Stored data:
========================

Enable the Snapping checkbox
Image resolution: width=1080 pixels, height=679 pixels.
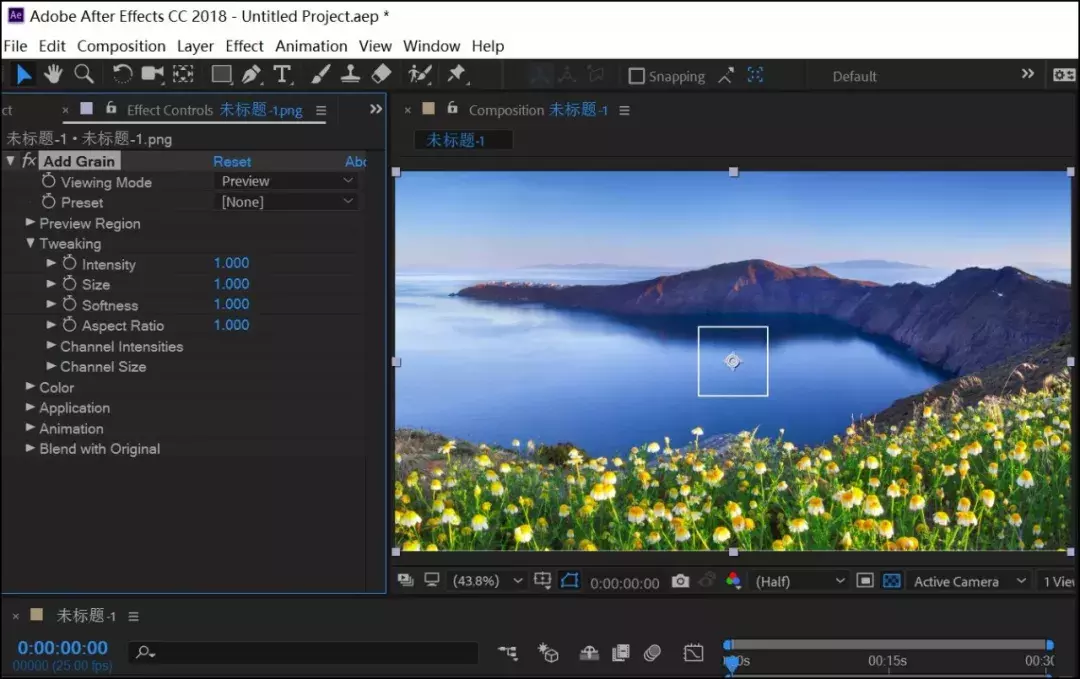tap(636, 76)
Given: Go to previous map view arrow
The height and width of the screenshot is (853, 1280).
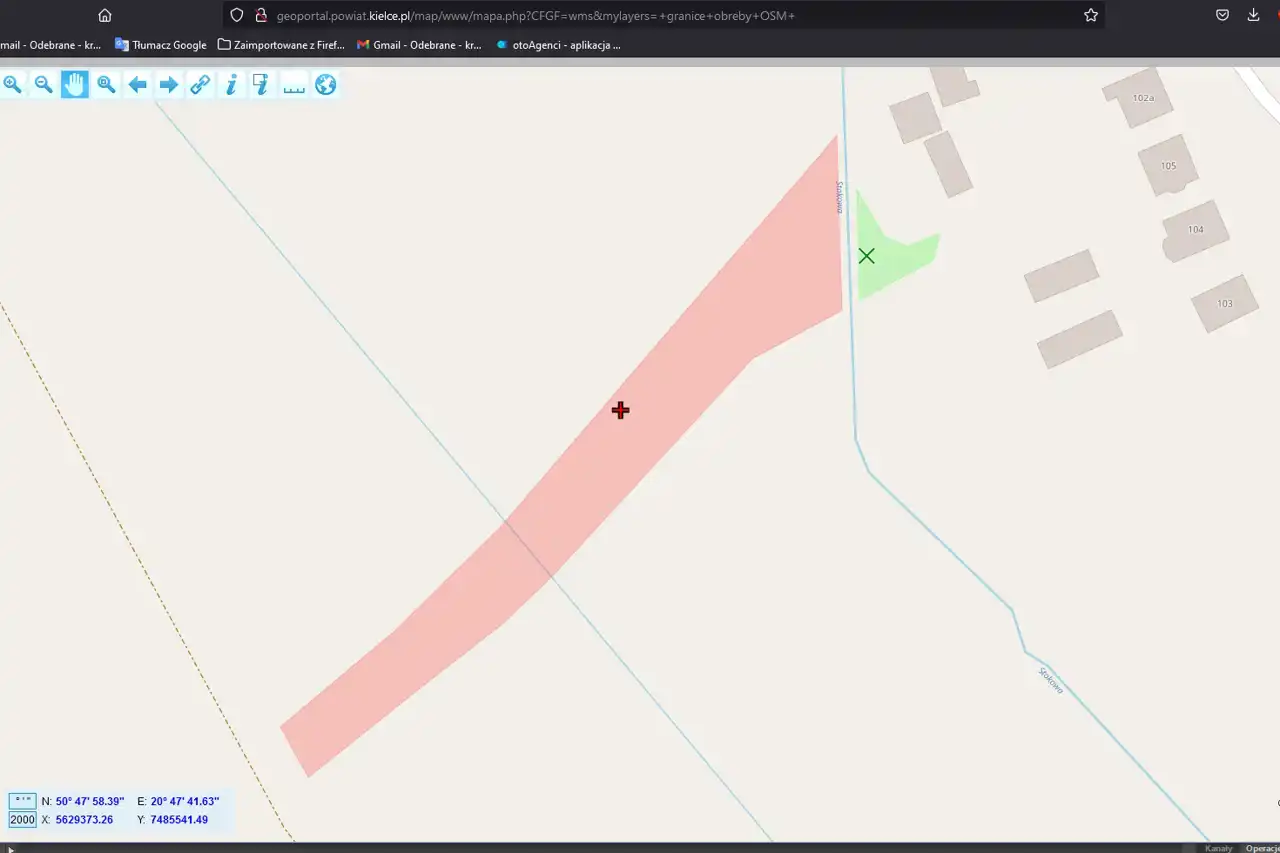Looking at the screenshot, I should pyautogui.click(x=138, y=85).
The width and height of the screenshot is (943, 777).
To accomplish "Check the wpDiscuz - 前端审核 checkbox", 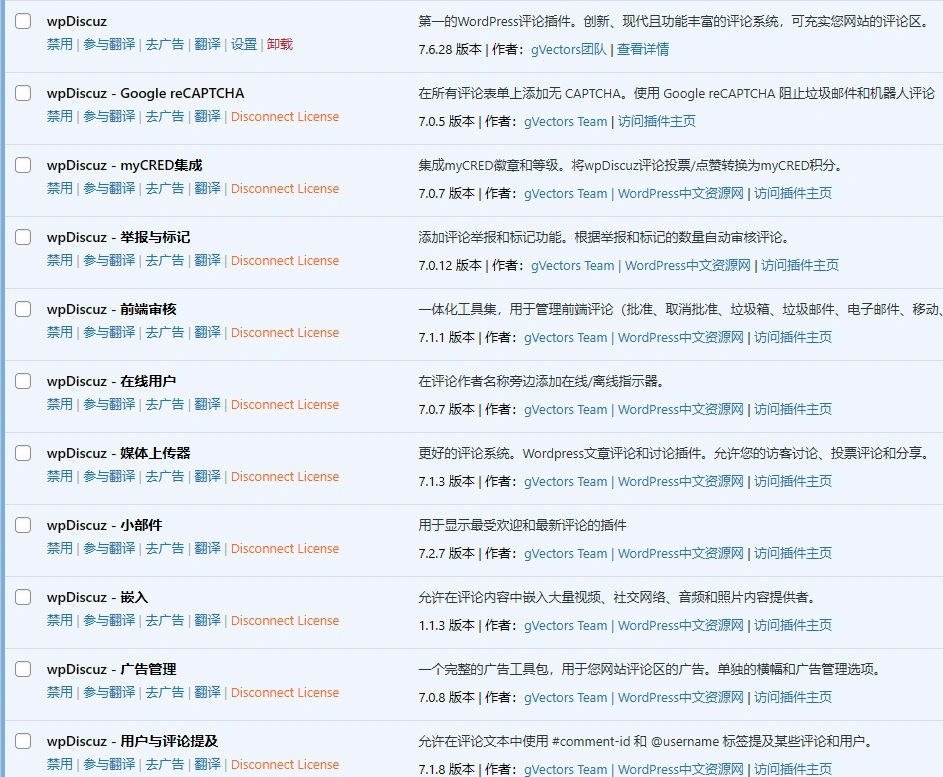I will click(22, 309).
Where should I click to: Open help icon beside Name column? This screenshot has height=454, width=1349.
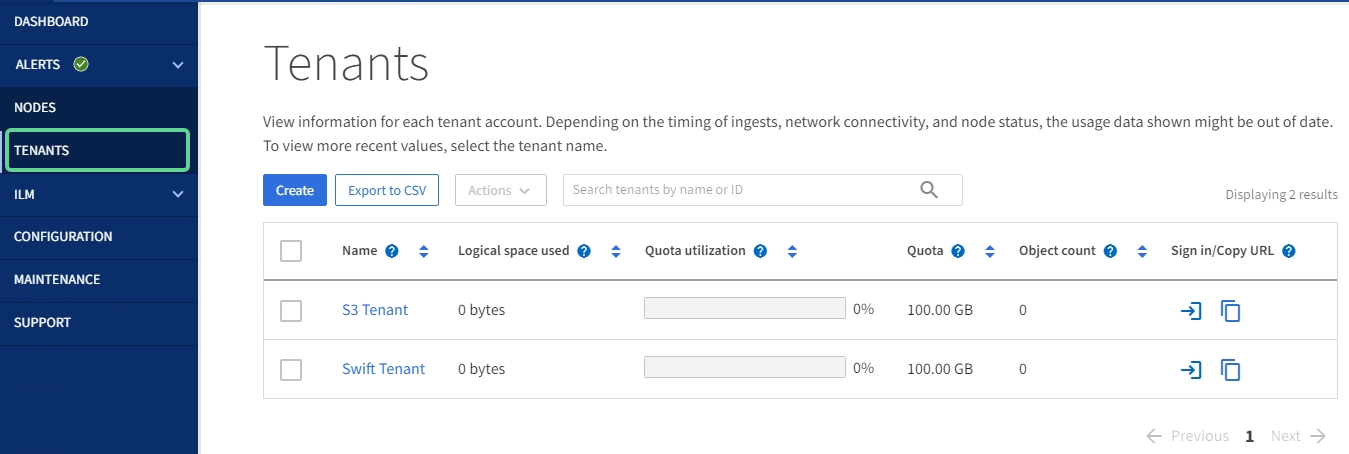(392, 251)
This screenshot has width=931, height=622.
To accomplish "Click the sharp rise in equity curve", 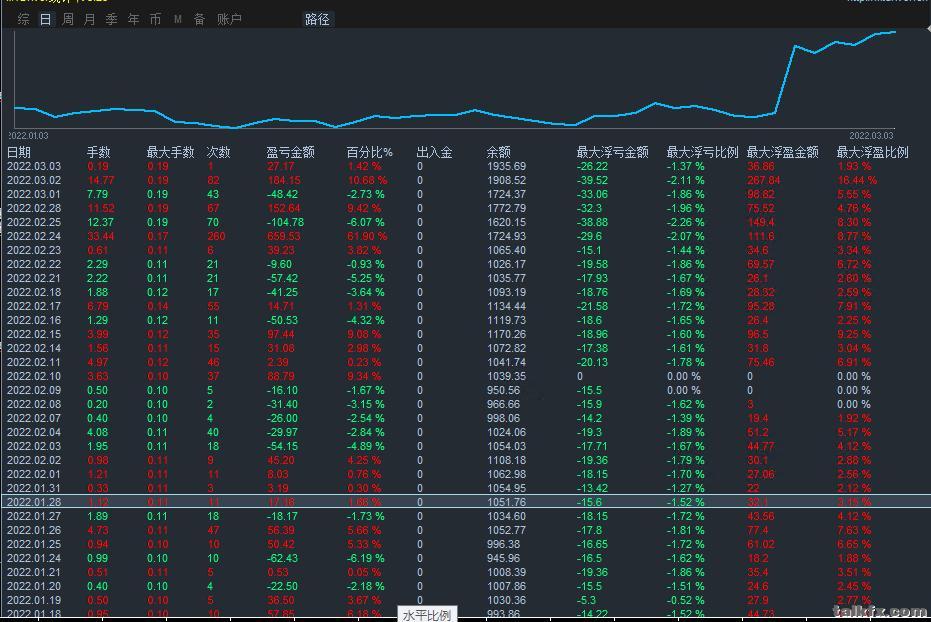I will (785, 80).
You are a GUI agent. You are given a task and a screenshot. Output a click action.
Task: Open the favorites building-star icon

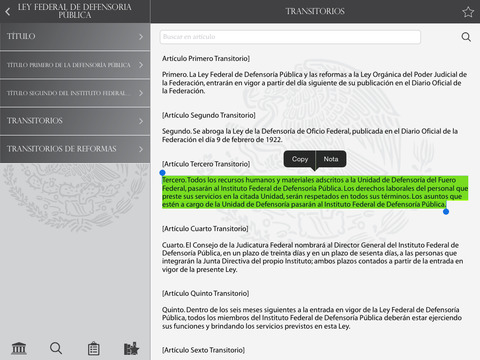[x=131, y=348]
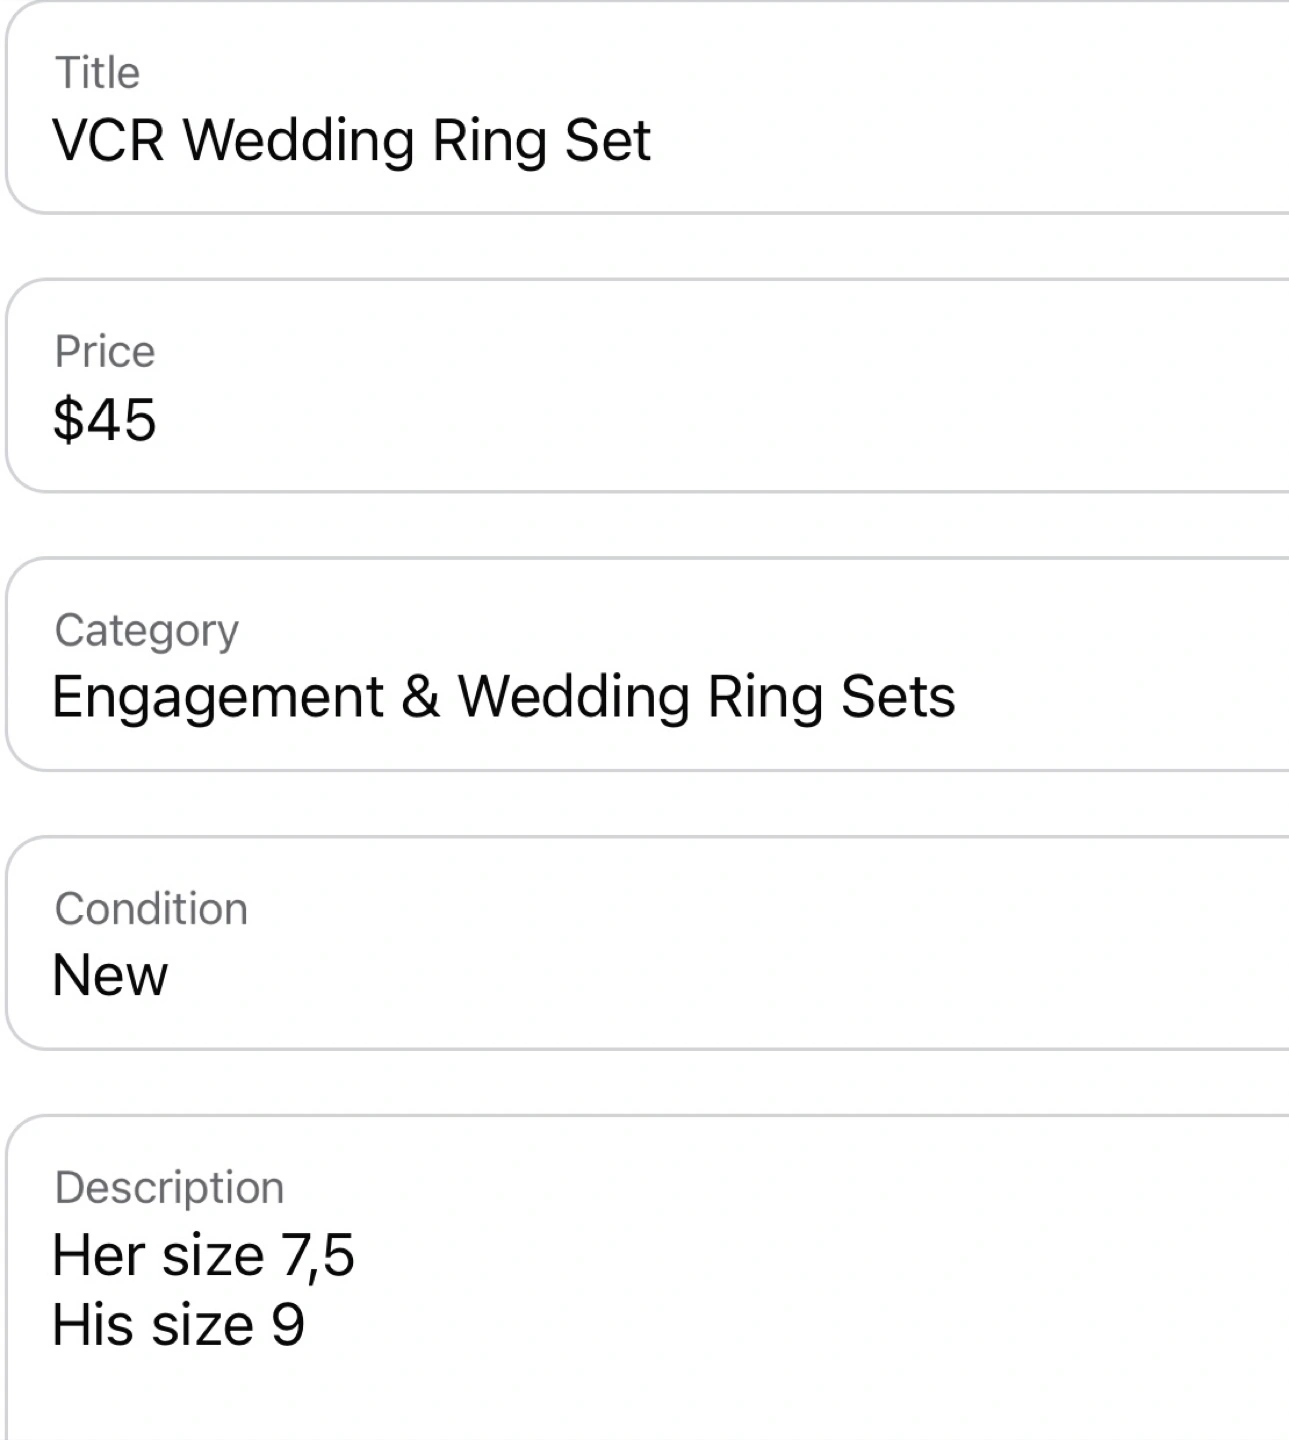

========================

What to do - The copy should hold exactly the lines from the one containing "You are a GUI" through the final line of the records above, both ends included, and no picture.

Worked solution -
You are a GUI agent. You are given a task and a screenshot. Output a click action.
Task: Open the favorites building-star icon

[x=131, y=348]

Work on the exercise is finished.